2019 Baltimore ransomware attack
- Date: 7 May 2019
- Time: 8:54 a.m. (EDT)
- Location: Baltimore, Maryland, United States;
- Type: Cyberattack
- Theme: Ransomware encrypting files with $76,280 demand
- Cause: Robbinhood Ransomware;
- Outcome: Multiple municipal services down for months, including databases and applications City spends $18 million in recovering services

= 2019 Baltimore ransomware attack =

Massive ransomware attack against the government of the City of Baltimore

During the Baltimore ransomware attack of May 2019, the American city of Baltimore, Maryland had its servers largely compromised by a variant of ransomware called RobbinHood. Baltimore became the second U.S. city to fall victim to this new variant of ransomware after Greenville, North Carolina and was the second major US city with a population of over 500,000 people to be hacked by ransomware in two years, after Atlanta was attacked the previous year.

==Background==
Baltimore had been targeted by ransomware once prior to the May 2019 attack in 2018, though that attack was smaller in comparison and took down the city's emergency dispatch system for a short duration. On May 2, just days before the first infection, mayor Catherine Pugh resigned amidst a corruption scandal and was ultimately convicted and sentenced to 3 years in prison. She was replaced by Jack Young.

==Attack==
On May 7, 2019, most of Baltimore's government computer systems were infected with the aggressive ransomware variant RobbinHood. All servers, with the exception of essential services, were taken offline. In a ransom note, hackers demanded 13 bitcoin (roughly $76,280) in exchange for keys to restore access. The note stated that if the demands were not met within four days, the price would increase and within ten days the city would permanently lose all of the data. On May 25, security expert Nicole Perlroth speculated that the stolen NSA exploit EternalBlue was used to infiltrate the city's network vulnerabilities and initiate the attack, though in a memoir published in February 2021, Perlroth recanted her original statement after concluding that the exploit was not in fact responsible.

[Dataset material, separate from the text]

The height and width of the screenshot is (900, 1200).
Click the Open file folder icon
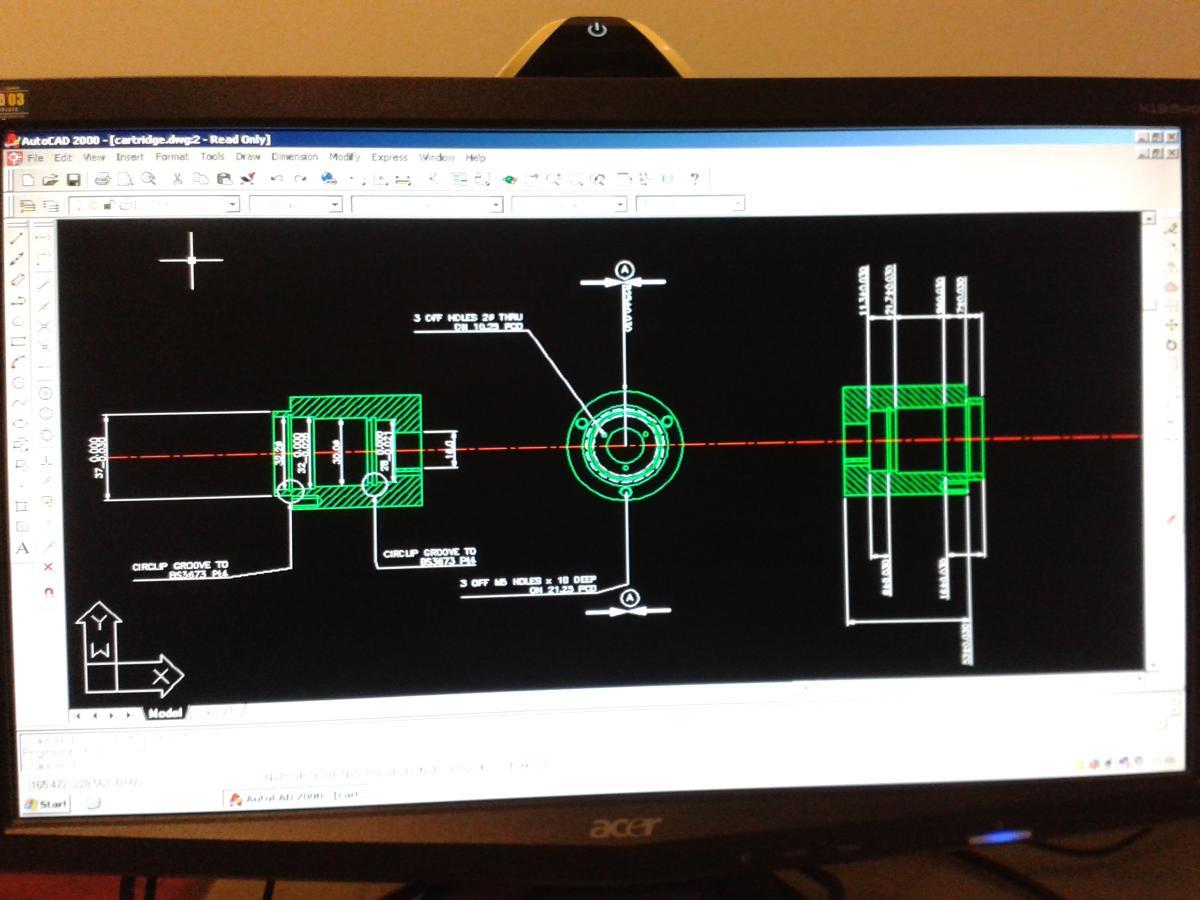pos(50,180)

Baltimore was susceptible to such an attack due to its IT practices, which included decentralized control of its technology budget and a failure to allocate money its information security manager wanted to fund cyberattack insurance. The attack has been compared to a ransomware attack on Atlanta the previous year, and was the second major use of the RobbinHood ransomware on an American city in 2019, as Greenville, North Carolina was also affected in April.

==Aftermath==
The attack had a negative impact on the real estate market as property transfers could not be completed digitally due to the system being down, as the city's card payment system and debt checking application were rendered inaccessible. In addition, city employees were unable to use their email system and resorted to creating Gmail accounts as workaround. Google automatically blocked their accounts due to the large number of accounts created in that timespan, though the company later restored the Gmail accounts.

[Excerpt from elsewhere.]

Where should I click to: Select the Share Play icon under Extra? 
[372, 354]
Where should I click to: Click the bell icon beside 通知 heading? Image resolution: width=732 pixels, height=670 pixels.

The recovery, initially estimated to take several more weeks on May 20, ultimately lasted until September. Frank Johnson, Baltimore's IT director, was put on unpaid leave following the ransomware attack. Since becoming the city's IT director during the Pugh administration, Johnson had been criticized for not having a written disaster recovery plan and for his handling of the 2019 attack, which was estimated to cost the city $18 million. He was replaced by deputy director Todd Carter, who later became the permanent IT director in February 2020 after Johnson left the role in October.